YOUR INSTRUCTIONS>
Copy the listing below as a numbered list, from its first line through the line containing "The height and width of the screenshot is (1548, 2380).", both included, and leave out any blank lines.

··· GIVEN DATA ···

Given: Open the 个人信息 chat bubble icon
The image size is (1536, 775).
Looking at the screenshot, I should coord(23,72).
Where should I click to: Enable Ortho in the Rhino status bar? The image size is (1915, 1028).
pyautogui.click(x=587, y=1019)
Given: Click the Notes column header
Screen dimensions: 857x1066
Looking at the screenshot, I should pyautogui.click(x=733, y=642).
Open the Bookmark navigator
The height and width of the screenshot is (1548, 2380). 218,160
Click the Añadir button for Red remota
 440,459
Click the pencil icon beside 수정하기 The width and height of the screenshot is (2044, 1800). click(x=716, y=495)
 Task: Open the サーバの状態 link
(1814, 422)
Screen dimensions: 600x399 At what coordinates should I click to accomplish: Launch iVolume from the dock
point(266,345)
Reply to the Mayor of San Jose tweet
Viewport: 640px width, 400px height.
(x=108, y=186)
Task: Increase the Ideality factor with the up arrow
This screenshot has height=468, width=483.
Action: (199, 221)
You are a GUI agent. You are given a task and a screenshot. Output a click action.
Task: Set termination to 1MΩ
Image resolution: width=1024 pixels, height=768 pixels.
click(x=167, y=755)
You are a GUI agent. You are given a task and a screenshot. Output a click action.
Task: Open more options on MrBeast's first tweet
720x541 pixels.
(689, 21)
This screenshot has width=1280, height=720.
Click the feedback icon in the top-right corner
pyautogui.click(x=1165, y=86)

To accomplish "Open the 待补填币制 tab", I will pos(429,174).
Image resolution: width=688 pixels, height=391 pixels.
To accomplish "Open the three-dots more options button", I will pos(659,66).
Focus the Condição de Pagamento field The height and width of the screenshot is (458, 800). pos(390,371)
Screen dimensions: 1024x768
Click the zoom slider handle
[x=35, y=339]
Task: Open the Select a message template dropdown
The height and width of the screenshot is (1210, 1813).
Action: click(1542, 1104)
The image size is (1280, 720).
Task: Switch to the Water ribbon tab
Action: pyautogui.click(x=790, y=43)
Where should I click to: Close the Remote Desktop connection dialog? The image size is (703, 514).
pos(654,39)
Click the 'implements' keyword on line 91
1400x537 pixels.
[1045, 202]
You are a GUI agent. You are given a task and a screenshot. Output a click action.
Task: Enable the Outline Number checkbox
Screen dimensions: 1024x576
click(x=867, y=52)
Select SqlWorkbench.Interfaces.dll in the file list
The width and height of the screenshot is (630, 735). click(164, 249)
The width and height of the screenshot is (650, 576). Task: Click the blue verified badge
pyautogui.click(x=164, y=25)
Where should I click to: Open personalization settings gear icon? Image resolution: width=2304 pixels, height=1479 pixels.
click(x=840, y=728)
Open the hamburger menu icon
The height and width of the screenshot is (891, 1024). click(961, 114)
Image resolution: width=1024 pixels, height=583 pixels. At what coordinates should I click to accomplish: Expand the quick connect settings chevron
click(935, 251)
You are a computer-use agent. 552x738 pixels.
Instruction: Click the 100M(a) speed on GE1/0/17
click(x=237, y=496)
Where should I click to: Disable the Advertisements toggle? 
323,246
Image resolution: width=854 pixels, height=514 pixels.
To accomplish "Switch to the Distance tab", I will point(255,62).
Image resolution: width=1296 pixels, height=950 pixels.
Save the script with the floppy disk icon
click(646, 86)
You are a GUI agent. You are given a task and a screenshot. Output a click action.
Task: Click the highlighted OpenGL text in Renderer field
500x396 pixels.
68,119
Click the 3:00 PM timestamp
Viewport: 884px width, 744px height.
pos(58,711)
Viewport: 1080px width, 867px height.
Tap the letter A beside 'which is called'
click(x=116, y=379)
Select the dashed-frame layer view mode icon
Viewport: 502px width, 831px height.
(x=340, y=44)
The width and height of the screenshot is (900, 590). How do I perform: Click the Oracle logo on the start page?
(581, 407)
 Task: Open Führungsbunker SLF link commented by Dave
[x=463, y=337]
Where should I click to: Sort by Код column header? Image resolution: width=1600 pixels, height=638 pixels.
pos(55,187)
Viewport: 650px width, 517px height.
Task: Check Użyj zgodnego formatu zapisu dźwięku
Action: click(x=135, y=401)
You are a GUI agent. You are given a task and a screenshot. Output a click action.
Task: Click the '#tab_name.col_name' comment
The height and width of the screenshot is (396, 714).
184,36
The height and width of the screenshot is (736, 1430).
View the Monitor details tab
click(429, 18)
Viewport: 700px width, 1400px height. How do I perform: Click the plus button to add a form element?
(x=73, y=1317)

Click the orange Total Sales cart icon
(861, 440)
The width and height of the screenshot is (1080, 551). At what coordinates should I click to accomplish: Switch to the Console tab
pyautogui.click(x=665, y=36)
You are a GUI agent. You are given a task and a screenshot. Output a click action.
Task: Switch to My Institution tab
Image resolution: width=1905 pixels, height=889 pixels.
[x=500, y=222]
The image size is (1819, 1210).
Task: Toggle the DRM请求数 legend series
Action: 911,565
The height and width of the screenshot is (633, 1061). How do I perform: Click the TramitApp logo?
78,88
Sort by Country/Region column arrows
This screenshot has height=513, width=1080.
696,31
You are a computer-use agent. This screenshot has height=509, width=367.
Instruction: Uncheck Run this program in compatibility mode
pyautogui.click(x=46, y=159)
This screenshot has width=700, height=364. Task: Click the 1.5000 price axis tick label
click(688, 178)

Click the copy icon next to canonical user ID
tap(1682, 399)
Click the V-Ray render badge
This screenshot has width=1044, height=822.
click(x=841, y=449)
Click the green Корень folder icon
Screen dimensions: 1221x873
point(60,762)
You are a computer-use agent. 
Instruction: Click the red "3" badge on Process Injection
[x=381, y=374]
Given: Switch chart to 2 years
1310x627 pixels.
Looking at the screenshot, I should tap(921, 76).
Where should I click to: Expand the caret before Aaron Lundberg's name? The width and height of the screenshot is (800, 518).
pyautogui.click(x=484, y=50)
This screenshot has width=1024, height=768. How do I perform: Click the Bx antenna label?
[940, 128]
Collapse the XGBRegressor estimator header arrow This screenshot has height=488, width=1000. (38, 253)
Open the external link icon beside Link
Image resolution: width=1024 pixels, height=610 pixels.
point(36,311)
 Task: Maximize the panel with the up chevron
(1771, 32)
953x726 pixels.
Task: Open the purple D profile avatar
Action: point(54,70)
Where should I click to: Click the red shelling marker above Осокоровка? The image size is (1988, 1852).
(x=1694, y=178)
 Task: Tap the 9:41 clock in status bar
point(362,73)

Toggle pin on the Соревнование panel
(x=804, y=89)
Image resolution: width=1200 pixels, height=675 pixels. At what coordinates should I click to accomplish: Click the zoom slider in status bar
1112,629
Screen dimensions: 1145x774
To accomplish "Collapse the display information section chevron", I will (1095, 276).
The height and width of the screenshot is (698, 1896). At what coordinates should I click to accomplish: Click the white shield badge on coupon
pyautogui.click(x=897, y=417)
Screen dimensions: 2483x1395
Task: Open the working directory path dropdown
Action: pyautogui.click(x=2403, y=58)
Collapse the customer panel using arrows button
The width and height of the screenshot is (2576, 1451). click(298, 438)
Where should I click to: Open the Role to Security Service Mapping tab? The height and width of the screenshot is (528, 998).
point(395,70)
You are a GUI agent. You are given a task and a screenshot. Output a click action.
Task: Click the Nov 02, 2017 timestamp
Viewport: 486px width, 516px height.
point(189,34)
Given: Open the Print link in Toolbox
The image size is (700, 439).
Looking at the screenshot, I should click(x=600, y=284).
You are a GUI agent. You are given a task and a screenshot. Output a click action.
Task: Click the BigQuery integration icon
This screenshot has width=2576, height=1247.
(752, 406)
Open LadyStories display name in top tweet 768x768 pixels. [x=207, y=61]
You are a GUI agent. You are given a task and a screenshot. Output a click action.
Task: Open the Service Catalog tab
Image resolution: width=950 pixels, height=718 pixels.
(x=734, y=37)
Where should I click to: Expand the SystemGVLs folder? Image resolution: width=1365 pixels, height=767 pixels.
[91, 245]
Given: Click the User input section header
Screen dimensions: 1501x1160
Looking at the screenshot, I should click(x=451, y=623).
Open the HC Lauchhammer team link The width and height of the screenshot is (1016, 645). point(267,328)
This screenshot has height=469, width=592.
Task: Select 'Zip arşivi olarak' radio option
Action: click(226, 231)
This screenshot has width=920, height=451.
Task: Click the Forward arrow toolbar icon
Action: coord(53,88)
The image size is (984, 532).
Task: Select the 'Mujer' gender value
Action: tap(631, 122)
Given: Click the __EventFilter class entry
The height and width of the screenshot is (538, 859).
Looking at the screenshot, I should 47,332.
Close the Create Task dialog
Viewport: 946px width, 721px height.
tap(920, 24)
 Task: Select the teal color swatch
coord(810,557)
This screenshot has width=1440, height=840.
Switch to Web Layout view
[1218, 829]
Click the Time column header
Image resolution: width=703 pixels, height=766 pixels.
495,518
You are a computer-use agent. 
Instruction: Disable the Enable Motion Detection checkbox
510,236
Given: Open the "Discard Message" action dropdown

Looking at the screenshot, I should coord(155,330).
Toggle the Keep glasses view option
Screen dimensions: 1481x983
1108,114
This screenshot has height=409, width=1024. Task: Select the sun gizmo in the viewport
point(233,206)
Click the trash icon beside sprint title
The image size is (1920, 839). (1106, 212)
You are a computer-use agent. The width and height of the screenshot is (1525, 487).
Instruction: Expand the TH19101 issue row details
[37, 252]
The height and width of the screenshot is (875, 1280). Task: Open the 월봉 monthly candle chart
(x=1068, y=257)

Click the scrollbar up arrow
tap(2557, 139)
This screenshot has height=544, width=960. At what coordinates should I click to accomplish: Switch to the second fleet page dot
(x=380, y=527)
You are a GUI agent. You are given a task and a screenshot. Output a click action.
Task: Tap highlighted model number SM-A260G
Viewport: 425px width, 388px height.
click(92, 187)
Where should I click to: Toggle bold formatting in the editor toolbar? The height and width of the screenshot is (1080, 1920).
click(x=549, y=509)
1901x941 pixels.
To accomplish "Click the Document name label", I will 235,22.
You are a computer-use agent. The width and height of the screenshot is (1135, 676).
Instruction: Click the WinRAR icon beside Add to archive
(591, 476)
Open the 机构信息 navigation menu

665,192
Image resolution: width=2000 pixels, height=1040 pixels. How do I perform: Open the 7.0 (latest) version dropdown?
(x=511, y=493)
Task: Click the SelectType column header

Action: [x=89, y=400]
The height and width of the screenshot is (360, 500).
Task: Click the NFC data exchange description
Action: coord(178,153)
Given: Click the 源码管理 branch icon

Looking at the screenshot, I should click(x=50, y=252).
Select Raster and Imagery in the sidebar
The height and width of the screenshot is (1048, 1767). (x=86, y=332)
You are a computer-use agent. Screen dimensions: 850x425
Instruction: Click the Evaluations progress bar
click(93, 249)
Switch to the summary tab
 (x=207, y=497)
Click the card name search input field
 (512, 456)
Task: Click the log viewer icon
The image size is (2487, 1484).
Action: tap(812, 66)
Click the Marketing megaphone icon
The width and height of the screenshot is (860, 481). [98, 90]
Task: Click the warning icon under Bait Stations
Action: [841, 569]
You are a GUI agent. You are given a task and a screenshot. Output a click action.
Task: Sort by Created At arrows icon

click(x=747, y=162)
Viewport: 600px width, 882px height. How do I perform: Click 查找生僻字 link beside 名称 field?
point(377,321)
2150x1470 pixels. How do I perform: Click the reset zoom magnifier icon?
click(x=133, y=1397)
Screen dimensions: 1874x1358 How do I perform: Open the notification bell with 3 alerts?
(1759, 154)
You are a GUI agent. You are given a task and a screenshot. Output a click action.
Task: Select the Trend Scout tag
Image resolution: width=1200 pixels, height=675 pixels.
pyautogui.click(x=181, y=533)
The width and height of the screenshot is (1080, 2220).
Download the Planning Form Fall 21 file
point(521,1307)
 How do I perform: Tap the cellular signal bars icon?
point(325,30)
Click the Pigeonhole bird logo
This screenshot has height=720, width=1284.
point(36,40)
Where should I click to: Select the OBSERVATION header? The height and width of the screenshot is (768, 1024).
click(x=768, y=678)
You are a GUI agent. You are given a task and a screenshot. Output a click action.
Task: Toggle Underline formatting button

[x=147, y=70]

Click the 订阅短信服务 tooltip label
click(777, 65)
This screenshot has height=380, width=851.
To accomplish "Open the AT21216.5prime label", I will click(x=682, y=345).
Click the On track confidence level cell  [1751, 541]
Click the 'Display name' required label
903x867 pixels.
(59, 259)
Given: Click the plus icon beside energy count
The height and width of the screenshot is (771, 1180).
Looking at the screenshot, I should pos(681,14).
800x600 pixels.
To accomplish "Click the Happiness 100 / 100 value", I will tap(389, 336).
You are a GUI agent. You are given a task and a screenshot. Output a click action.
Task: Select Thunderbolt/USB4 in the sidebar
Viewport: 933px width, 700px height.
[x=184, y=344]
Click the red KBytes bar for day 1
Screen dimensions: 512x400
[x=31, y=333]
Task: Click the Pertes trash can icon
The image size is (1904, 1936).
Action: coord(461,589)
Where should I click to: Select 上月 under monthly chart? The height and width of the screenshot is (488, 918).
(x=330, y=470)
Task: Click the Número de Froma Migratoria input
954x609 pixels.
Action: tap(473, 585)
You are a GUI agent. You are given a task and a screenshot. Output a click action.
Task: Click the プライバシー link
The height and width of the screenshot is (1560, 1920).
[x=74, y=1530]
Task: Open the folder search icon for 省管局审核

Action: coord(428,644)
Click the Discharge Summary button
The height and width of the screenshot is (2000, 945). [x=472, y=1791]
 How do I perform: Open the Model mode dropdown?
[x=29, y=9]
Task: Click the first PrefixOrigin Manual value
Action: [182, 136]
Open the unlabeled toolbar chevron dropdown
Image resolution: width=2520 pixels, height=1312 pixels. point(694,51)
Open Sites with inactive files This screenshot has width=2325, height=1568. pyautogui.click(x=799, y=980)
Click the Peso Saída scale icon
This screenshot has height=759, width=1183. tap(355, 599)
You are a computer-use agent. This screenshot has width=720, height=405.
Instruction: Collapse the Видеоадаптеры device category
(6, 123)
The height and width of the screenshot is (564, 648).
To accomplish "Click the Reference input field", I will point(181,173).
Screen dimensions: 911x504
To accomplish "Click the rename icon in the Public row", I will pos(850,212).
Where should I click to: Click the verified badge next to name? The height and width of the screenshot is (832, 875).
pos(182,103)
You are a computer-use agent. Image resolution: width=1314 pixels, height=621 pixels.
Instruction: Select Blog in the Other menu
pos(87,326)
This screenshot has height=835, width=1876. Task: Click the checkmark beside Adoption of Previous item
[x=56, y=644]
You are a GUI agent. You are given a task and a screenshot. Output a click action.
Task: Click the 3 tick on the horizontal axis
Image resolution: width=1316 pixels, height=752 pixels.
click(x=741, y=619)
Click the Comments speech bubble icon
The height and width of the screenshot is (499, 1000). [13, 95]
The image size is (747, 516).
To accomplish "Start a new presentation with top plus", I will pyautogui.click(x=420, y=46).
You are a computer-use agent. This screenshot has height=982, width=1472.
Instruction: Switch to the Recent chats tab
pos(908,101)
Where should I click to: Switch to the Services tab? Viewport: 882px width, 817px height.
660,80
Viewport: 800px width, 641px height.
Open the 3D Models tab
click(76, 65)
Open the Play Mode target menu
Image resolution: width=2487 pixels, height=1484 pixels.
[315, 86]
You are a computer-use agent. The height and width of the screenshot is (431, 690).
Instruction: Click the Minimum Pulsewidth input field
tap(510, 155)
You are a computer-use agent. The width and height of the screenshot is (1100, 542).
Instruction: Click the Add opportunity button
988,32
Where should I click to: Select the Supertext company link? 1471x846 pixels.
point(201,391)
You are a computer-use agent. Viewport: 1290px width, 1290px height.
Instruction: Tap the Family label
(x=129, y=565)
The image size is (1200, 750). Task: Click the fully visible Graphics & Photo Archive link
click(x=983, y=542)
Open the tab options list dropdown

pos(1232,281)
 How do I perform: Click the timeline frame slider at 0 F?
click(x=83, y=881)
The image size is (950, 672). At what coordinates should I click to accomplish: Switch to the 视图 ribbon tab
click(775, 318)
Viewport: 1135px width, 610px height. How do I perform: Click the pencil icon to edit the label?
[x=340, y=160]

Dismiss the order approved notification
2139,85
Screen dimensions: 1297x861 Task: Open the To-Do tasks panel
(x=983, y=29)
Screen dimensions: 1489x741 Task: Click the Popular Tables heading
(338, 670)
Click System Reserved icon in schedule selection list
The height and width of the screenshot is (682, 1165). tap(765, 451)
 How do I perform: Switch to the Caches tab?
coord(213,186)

···

RESULT FOR THIS EXERCISE>
1. Given: Open the 个人信息 chat bubble icon
2. The image size is (1536, 775).
3. Looking at the screenshot, I should coord(23,72).
4. Where should I click to: Enable Ortho in the Rhino status bar? The image size is (1915, 1028).
5. pyautogui.click(x=587, y=1019)
6. Given: Click the Notes column header
7. Screen dimensions: 857x1066
8. Looking at the screenshot, I should pyautogui.click(x=733, y=642).
9. Open the Bookmark navigator
10. The height and width of the screenshot is (1548, 2380). 218,160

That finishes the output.